### [Verilen metin]
>>>

Dünyanın en yeteneksiz insanlarından biriydim çocukluğumda, spor ve sanat konusunda.. Defalarca yazdım ve anlattım, hemen herkes bilir..
Mahalle futbol maçlarında kale direği yerine kullanılmaya başlanınca, voleybolu, basketbolu, hatta, beyzbolu, evet, beyzbolu getirdim mahallemize.. Ben öğrettim. Takımda oynayabilmek için.. Ama çocuklar öğrenir öğrenmez yedek kaldım hepsinde.. Misket oynamayı bile beceremez, anında ütülürdüm..
Resmin "R"si elimden gelmezdi. İlkokulda sınıf geçme ödevimi Ahmet boyamıştı. Kışlalı.. Plastik çamurla heykelsi şeyler yapardı herkes. Benim çamurum bittiğinde çamura benzerdi.
Bir defasında edebiyat hocam beni çok sevdiği için okul müsameresinde baş role çıkarmıştı. En önde izleyen bir kadın bayıldı, yere düştü, o da yarım kaldı.. Öylesi..
Aile içinde yarım asır sonra hâlâ söylenir, hâlâ gülünür..
Orta birde elişi dersi mi ne vardı.. Tahta oymacılık ve boyamacılık öğrettiler.. Kıl testereler, yağlı boyalar, kontrplaklar aldık.
Hocamız "Bir hayvan biblosu yapın" dedi, hepimize..
Evde üç gün uğraştım. Önce zımparaladım, dümdüz oldu. Sonra hayvanı tahtanın üzerine çizdim.. Özenle boyadım.. Kıl testere ile nasıl dikkatle kestim.
Kaidesinin üzerine yapıştırdım. Benim hayvan artık dimdik duruyor.. Okula götürmeden önce, evin fikrini alacağım.. Ama sorarak değil. Gerçeğe en yakın düşüncelerini öğreneceğim ya.
Büfenin üzerinde radyo var, dantelli örtüsüyle.. Bugünkü televizyonlar büyüklüğünde.. Örtünün üzerine koydum ki, bakalım birinin dikkatini çekecek mi ve anında ne diyecek?..

<<<

### [Veri listesi]
>>>

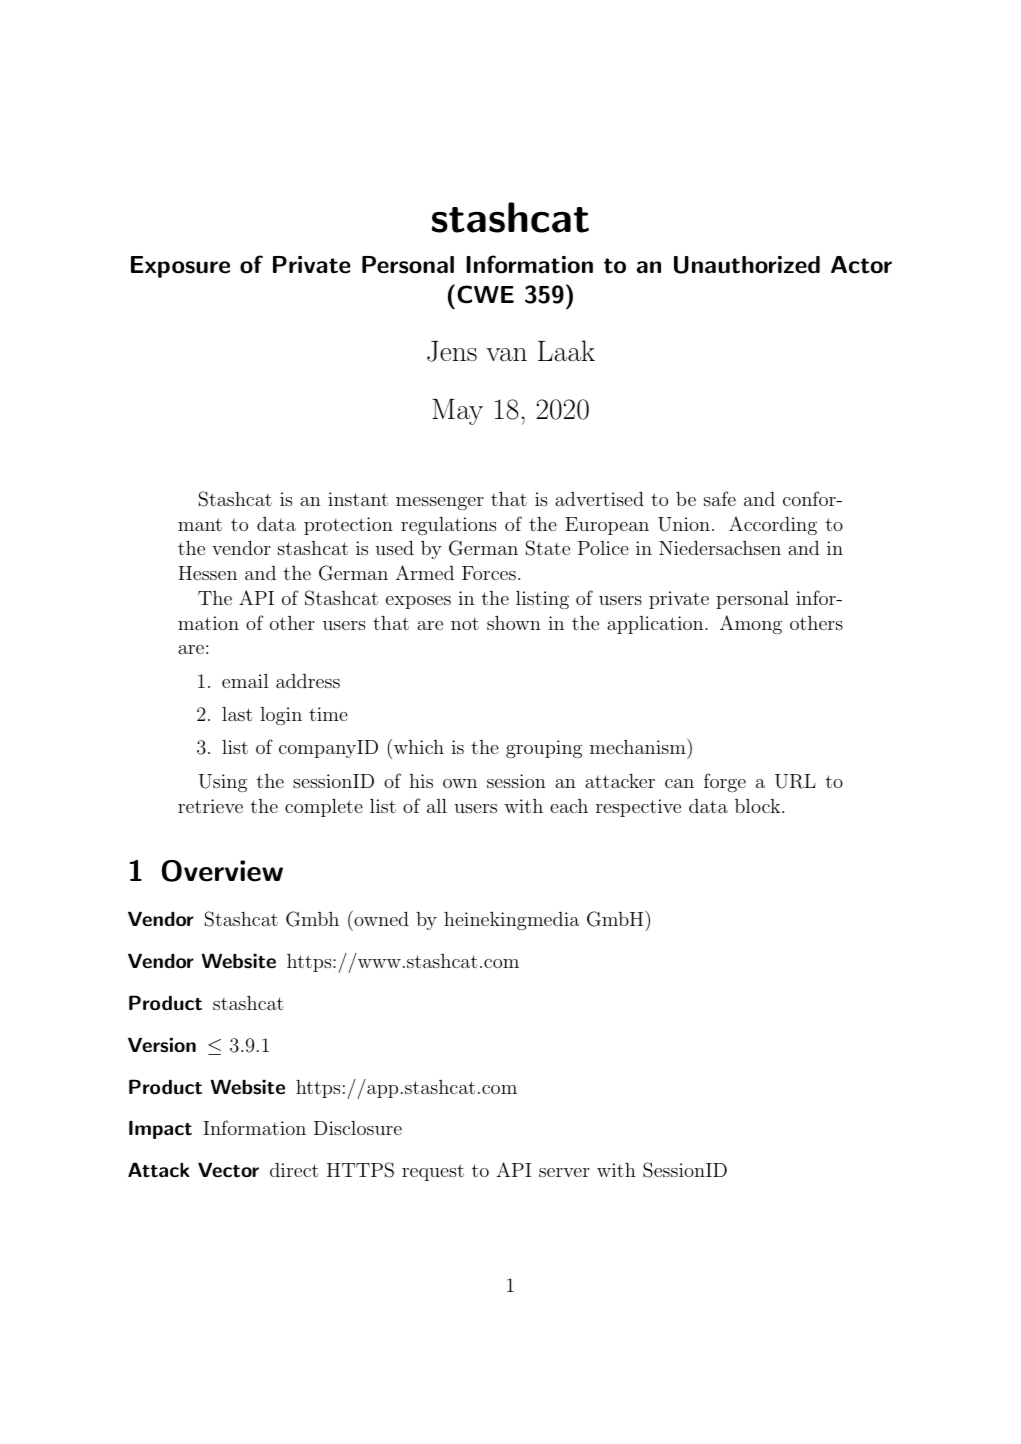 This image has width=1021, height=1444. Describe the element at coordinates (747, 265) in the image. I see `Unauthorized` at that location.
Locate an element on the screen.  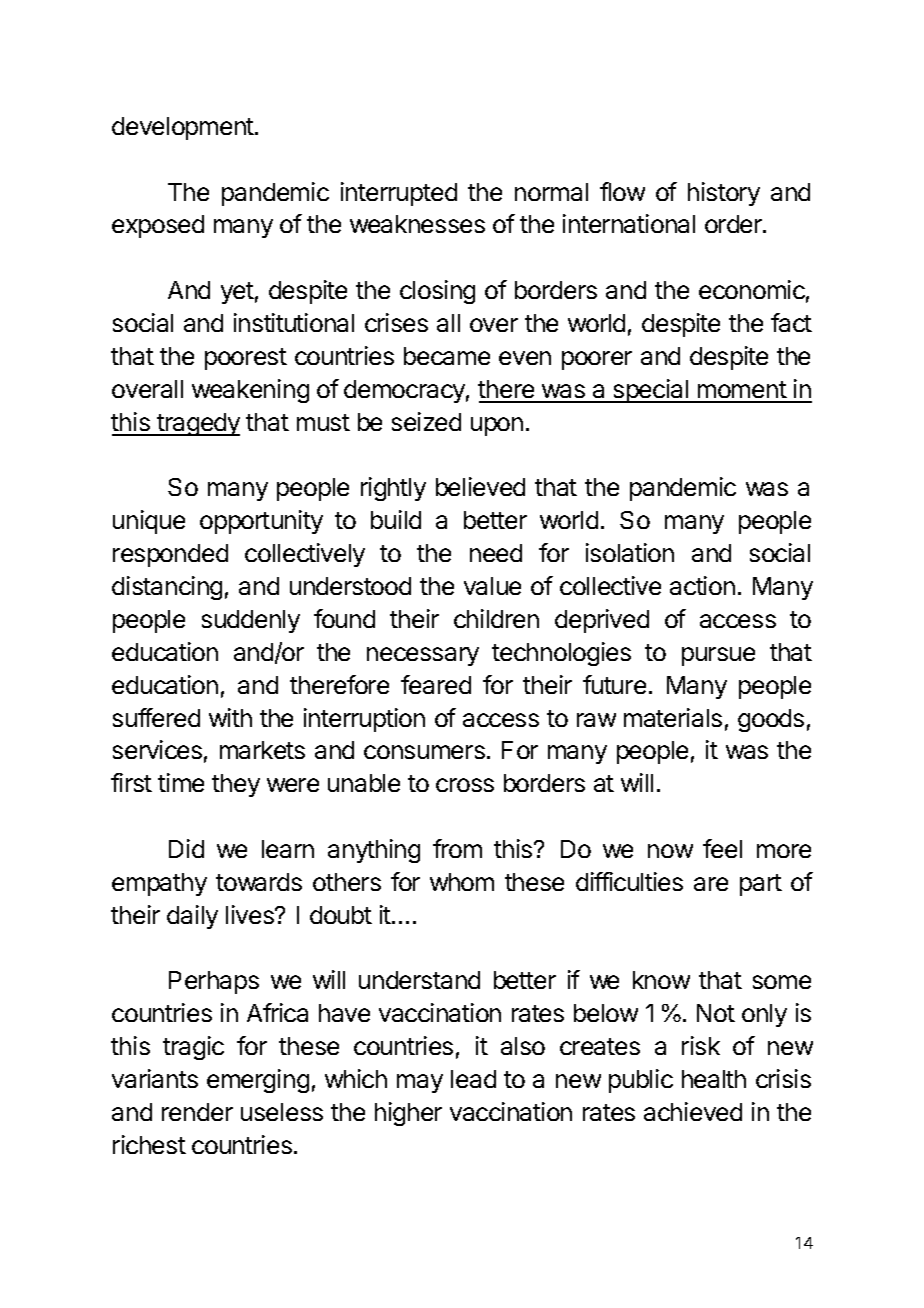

<<<
>>>

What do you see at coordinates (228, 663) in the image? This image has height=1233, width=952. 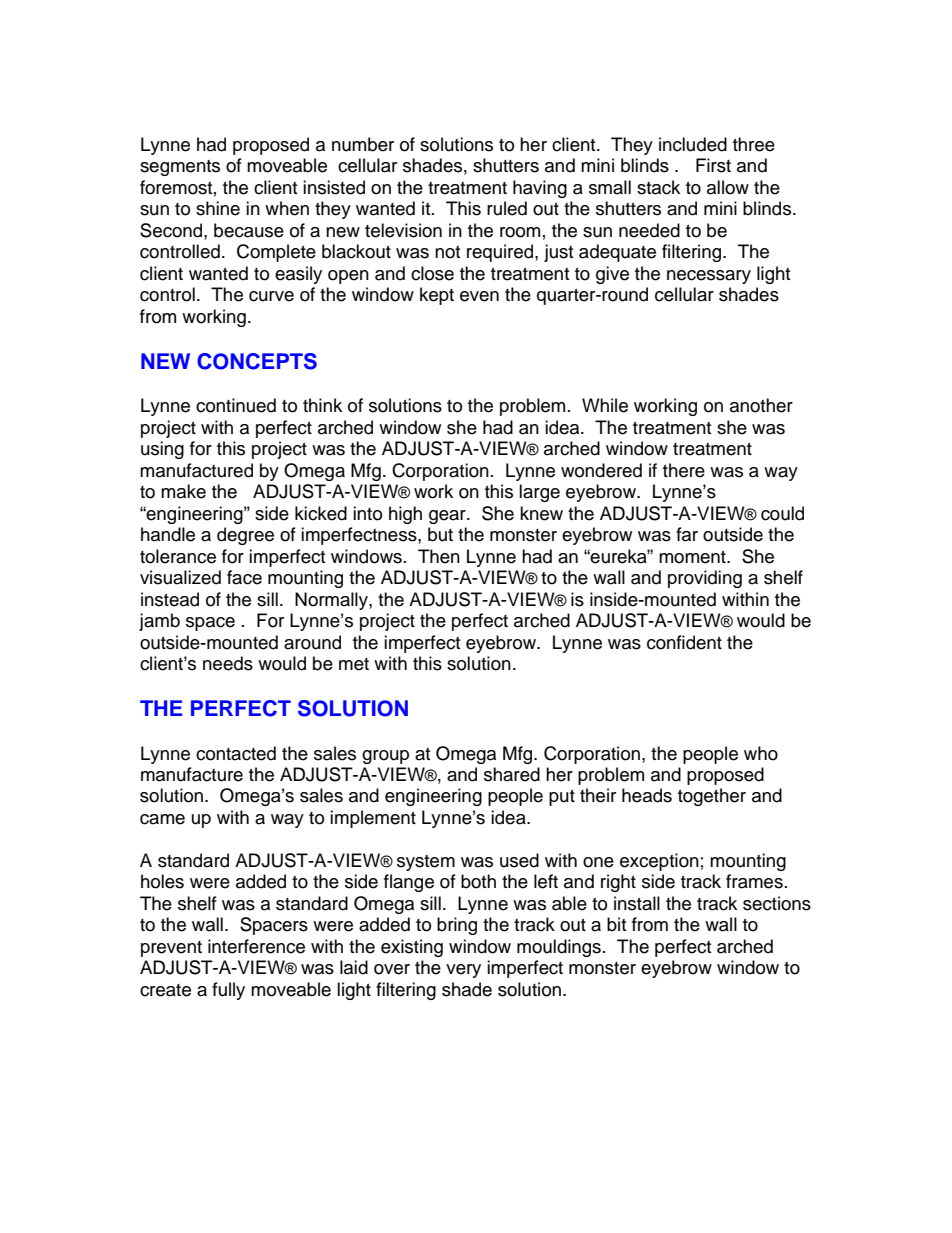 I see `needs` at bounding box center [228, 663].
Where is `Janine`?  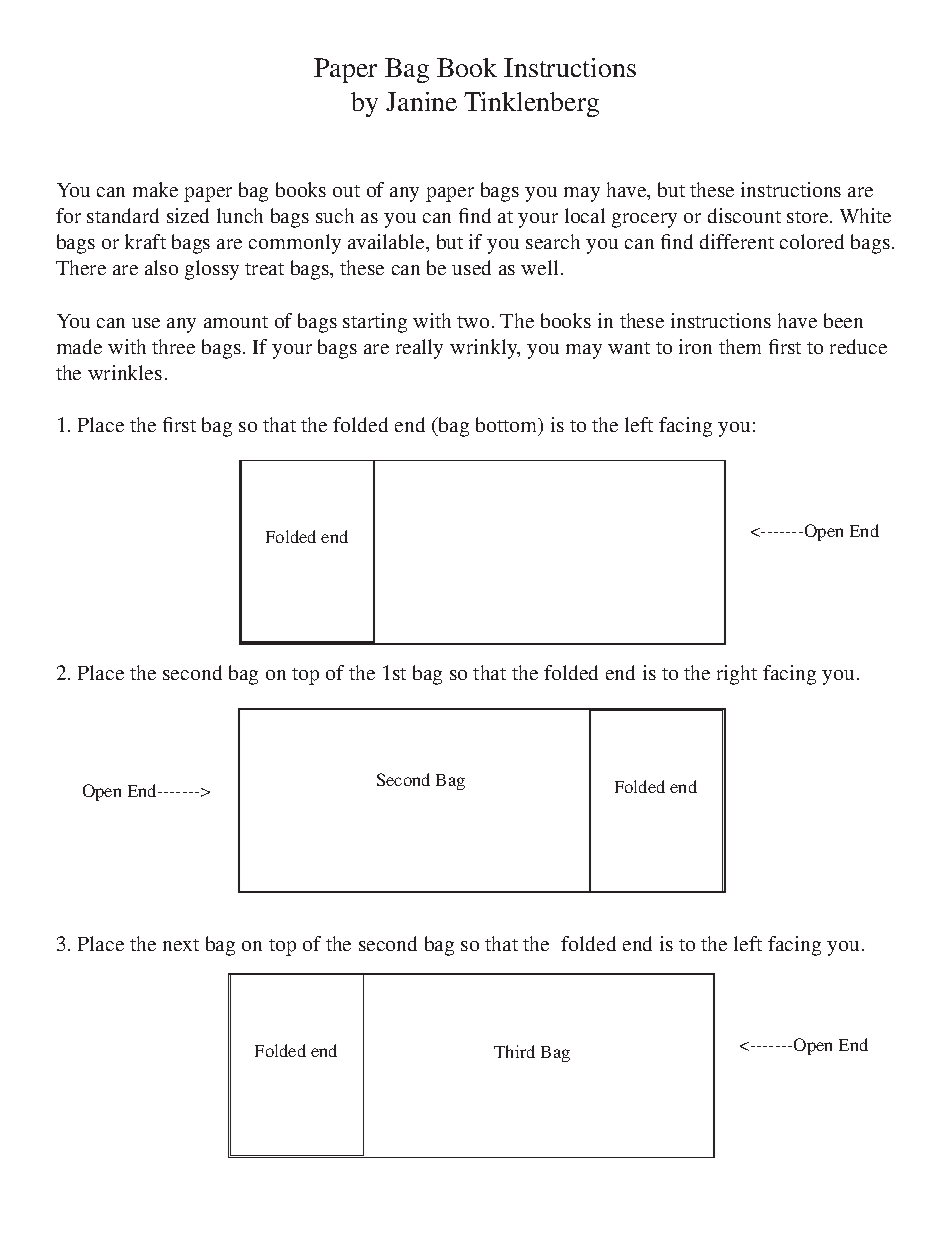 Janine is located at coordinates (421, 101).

<<<
>>>

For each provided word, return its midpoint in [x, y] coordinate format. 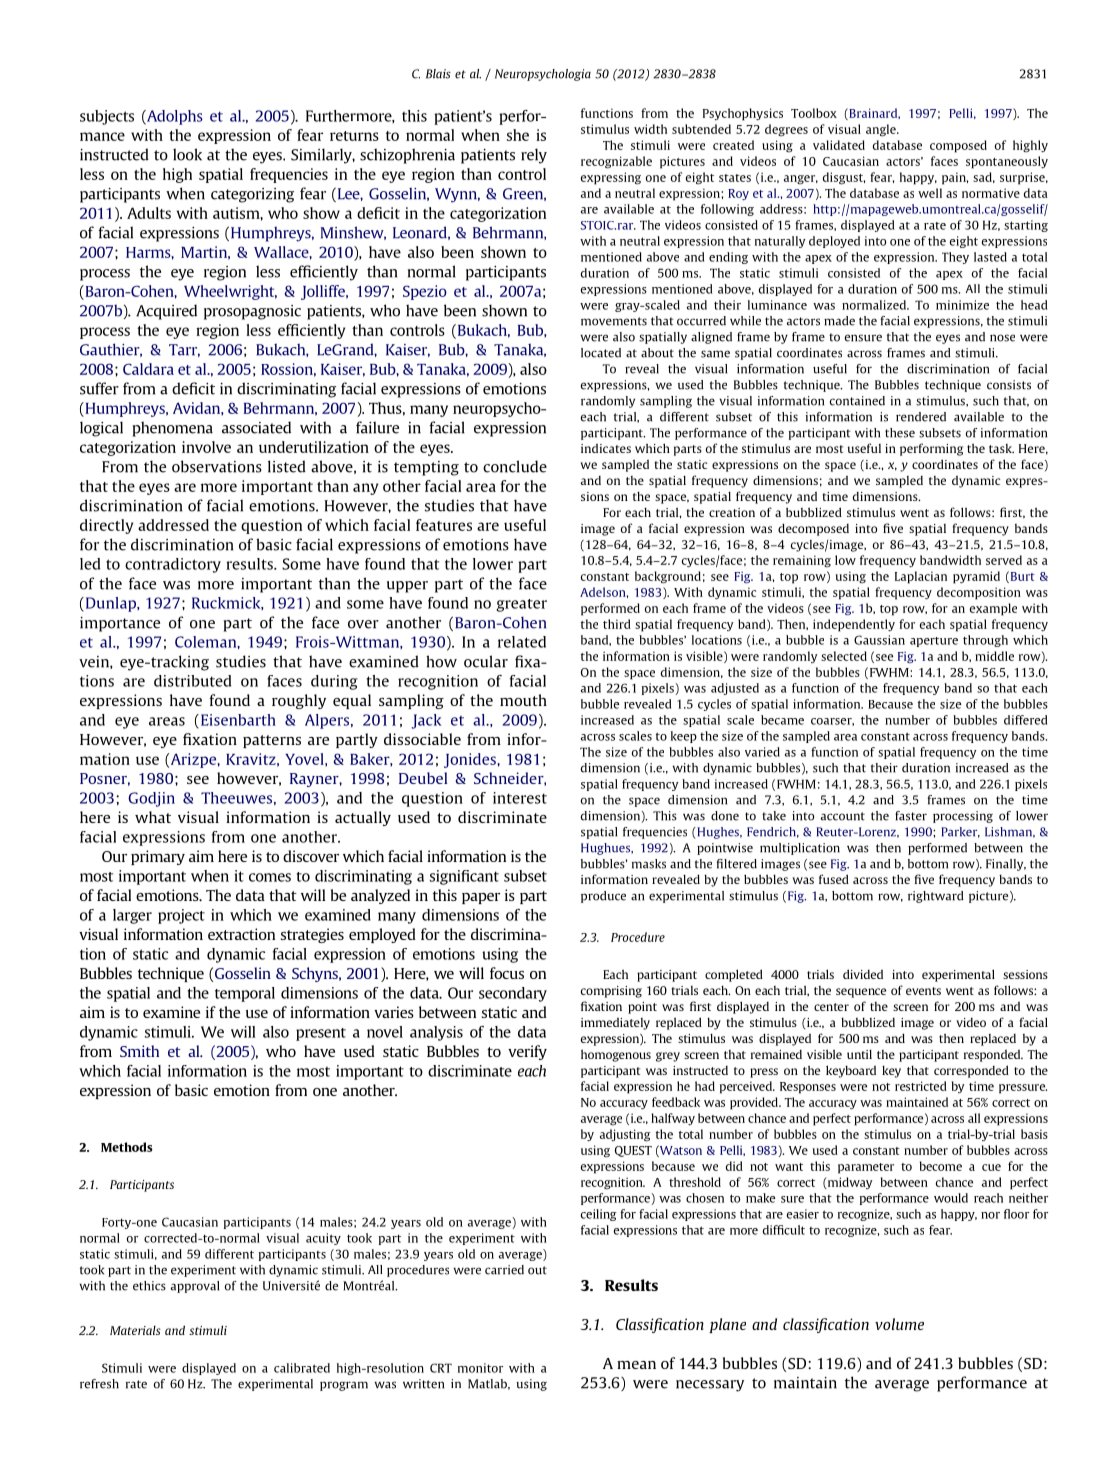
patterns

<<<

### [Görev ayrıntıları]
Yukarıdaki çocukluk anıları metninde "Evde üç gün" ifadesinden "anında ne diyecek?.." ifadesine kadar olan kısmı hiç değiştirmeden yeniden yazın.

### [Yanıt]
Evde üç gün uğraştım. Önce zımparaladım, dümdüz oldu. Sonra hayvanı tahtanın üzerine çizdim.. Özenle boyadım.. Kıl testere ile nasıl dikkatle kestim.
Kaidesinin üzerine yapıştırdım. Benim hayvan artık dimdik duruyor.. Okula götürmeden önce, evin fikrini alacağım.. Ama sorarak değil. Gerçeğe en yakın düşüncelerini öğreneceğim ya.
Büfenin üzerinde radyo var, dantelli örtüsüyle.. Bugünkü televizyonlar büyüklüğünde.. Örtünün üzerine koydum ki, bakalım birinin dikkatini çekecek mi ve anında ne diyecek?..